Алекс понимает, что новая встреча с ней неизбежна, когда ему сообщают о поездке в родной город, о ждущей его там тяжёлой работе, что займёт кучу времени и непременно -- он уверен -- приведёт его к столкновению с ним. Он даже не может понять: чувствует ли это нутром или просто хочет этого. Последний вариант вызывает в нём волну противоречия, старую обиду, было похороненную года полтора назад, и желание поскорее разобраться с делом и уехать обратно в Лондон. Но в этот раз он ошибается: память не успевает, её опережает сам Монтегью собственной персоной -- лощёной, пафосной, дерзкой, встречающей его в клубе так, словно бы они просто не виделись очень долго и не было громкой ссоры, измены и предшествующей всему этому ругани.

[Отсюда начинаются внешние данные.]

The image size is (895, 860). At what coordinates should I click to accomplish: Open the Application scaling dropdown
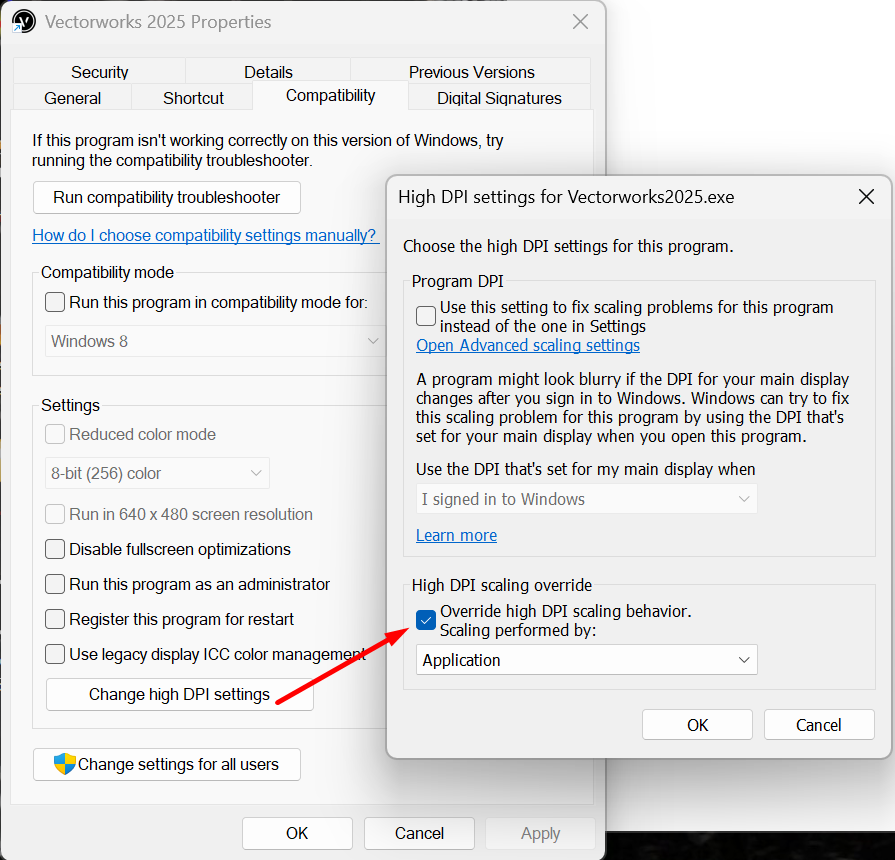click(586, 660)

Алекс проклинает её, лёжа ночью в постели и полностью отдаваясь ей. Ему нужно думать о деле, ведь новая жертва на подходе, а в голове и душе лишь смятение и противоречия, да мысли о нём: старая заскорузлая обида всё никак не хочет отступать, сомнения поддерживают её в этой борьбе с чувствами, окончательно запутывая.
Они благодарят её. Оба. Искренне.
За сохранённые чувства, образы, картинки, ароматы, ощущения, поцелуи, слова, улыбки, взгляды, за возможность, оказавшись наедине, так близко друг к другу, так долгожданно рядом и вместе, сравнить и заполнить её чем-то новым. А она, спокойно улыбаясь, наконец-то может уйти в тень и отдохнуть, насладиться покоем и душевным умиротворением и гармонией этих двух сердец.